Martin is OK, peddling his usual schtick (and looking oddly like Malcolm McDowell when his face gets frozen), but the film gets most of its charm - and almost all of its laughs - from Candy's hilarious performance. Only he could make a sing-along to Ray Charles' Mess Around so uproariously funny, but barely a minute goes by without him eliciting a smile, a chuckle or a belly laugh through some facial expression, inspired piece of delivery or ad-lib ("the Grand Wizard of China"). The scene where he won't stop talking about how annoying it would be to be stuck with someone who won't stop talking is a thing of beauty. In support, a mulleted Kevin Bacon has a bit as a commuter trying to beat Martin to a taxi, and Dylan Baker appears - improbably - as a tobacco-chewing hillbilly, in a weak segment that makes light of domestic abuse. The film also has possibly the most simplistic musical score ever, occasionally missteps in its plotting (like when Martin is forced to trudge through snow), and has a finale that opts for schmaltz over humour, but it seems heartfelt, it's fairly well done and the rest of the film made me ridiculously happy, so we'll let it off.
Incidentally, I was watching the film on a train, and found its humanistic message so persuasive that I paused it halfway through to talk football with the bloke next to me. It turned out that his mate, sitting in front of us, was the last player beaten by Eric Cantona before he chipped the keeper to score that famous goal against Sheffield United. So there you go. Without Planes, Trains and Automobiles, I might never have found that out. (3.5)

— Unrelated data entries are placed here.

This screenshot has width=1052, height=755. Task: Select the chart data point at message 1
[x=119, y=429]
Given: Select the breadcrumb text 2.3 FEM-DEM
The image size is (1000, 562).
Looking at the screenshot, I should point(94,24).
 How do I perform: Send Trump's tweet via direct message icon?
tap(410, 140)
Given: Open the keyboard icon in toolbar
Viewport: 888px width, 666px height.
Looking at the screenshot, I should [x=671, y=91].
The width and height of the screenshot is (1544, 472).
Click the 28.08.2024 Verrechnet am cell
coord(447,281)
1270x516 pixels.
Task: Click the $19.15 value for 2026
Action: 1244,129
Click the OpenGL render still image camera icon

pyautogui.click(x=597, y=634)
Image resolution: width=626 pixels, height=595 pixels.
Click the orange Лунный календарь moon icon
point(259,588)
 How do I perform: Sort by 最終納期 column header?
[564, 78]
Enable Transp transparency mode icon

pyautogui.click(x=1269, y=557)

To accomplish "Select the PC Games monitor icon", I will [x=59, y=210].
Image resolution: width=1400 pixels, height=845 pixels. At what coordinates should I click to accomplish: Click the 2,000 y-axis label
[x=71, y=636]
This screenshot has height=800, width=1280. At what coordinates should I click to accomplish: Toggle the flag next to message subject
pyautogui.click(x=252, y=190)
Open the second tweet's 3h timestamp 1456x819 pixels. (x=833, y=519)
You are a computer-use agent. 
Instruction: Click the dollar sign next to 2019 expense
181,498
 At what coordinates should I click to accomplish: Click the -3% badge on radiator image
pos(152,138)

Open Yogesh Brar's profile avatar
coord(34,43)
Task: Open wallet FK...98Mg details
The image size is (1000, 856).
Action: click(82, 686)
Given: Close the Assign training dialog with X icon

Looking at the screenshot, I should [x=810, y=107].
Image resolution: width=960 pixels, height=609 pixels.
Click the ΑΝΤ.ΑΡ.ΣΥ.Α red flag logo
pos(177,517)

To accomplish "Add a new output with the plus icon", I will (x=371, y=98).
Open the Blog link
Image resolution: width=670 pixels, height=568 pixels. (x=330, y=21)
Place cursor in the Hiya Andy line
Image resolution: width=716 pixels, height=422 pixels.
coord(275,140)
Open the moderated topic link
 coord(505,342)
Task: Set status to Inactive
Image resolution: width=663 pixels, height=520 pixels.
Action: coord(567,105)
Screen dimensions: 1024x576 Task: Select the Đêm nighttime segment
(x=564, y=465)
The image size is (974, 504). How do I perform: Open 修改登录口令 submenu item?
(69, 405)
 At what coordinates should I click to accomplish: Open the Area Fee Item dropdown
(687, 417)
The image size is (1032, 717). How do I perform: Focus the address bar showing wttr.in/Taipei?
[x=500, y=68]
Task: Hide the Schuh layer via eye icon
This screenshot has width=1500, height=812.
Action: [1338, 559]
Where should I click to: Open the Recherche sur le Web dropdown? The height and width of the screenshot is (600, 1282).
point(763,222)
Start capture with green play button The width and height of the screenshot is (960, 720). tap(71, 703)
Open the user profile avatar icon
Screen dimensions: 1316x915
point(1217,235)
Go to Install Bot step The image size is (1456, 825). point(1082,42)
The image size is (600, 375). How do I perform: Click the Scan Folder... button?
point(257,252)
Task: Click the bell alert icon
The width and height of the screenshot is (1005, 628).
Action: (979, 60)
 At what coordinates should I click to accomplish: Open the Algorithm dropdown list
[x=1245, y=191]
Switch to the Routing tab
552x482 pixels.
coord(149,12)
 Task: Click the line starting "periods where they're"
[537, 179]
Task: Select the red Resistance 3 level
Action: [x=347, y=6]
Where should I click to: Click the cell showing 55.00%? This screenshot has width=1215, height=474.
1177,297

Which makes this re-teaming of director and star all the more disappointing:
Uncle Buck (John Hughes, 1989) - Weak John Hughes comedy about feckless John Candy babysitting his brother's kids; less a movie, more a collection of vaguely connected scenes in which nothing happens. On the rare occasions where it does alight on something insightful or amusing, it tends to jettison the goodwill by throwing in an idiotic and unrealistic routine straight away. Lol, kidnapping and torture. Candy does his best, but the material is completely lifeless, and his charges consist of a dislikeable teenager and two kids who can't act. It's difficult to believe on this showing that Macaulay Culkin went on to become the highest-paid child star of all time. In his first film, his line-readings are just rote recital of unsuitably arch, grown-up dialogue. Interestingly, though, there is one scene in which he finds himself home (almost) alone, and imagines three thuggish blokes turning up at the front door, trying to gain entry - you can almost see the cogs whirring in Hughes's brain. Uncle Buck isn't as bad as Weird Science (what is?) - and, oddly, its incredibly mawkish ending is rather moving - but from a writer-director who made several of the best comedy-dramas of the era, it's still pretty bleak going. If only they'd remembered to include any jokes. Or a story. (1.5)
***
Curse of the Golden Flower (Zhang Yimou, 2006) - A riot of camp, colour and cleavage, concerning the power struggles within the ruling family of Imperial China. Zhang Yimou's follow-up to Hero and Flying Daggers dilutes its superb Shakespearean story with soapiness and a climactic shift into impersonal spectacle, but it's imaginatively conceived, it's stunning to look at and Gong Li is just magnificent (again), as a steely, feverish adulteress being slowly poisoned by her husband, the emperor. She can suffer better than any actress since Garbo. After a set-up that's slow, even stodgy, the film plays its hand extremely well, the increasingly engrossing story packed with intelligent twists and turns - and even a few short, sharp fight scenes - until its focus switches to grand-scale battle scenes and lots of people performing actions in unison (which is basically Yimou's favourite thing ever), a decision that rather stalls its momentum. It's still a very good, bafflingly underrated movie, blessed with a compelling story and one of the finest performances of recent years. (3.5)
***
Sicko (Michael Moore, 2007) - Moore takes on the American system of healthcare (as was), in a film as gratuitous, sanctimonious, disingenuous, uneven, entertaining, impassioned and correct as all his others. Mixing horror stories from people cut adrift with intelligent interviews (hurray, Tony Benn!), historical analysis and those attention-grabbing, usually overwhelmingly pointless stunts, he creates an erratic, patchwork portrait of a sickening, profit-driven industry that leaves society's weakest to fend for themselves. And then he ventures further afield, to see how other countries care for their citizens. I could do without Moore's camera zooming in greedily as soon as anyone starts crying - a hideously exploitative affliction - his mock-ignorance becomes a little tiring after a while, and his films would be a whole lot better if they were a whole lot more straightforward ("I asked them to give us the same exact care they give their fellow Cuban citizens. No more. No less. And that's what they did." Did they? Well I'm completely convinced), but his thesis is essentially sound, and I admire him for telling stories that need to be told, regardless of whether or not his films are objectively great. I think Moore's best movie so far is actually 2009's Capitalism: A Love Story, a real step up, in which his vices as a filmmaker and polemicist were less prominent, and his virtues more pronounced. And I've got the fragments of quotes and slightly suspicious-looking statistics to prove it. (3)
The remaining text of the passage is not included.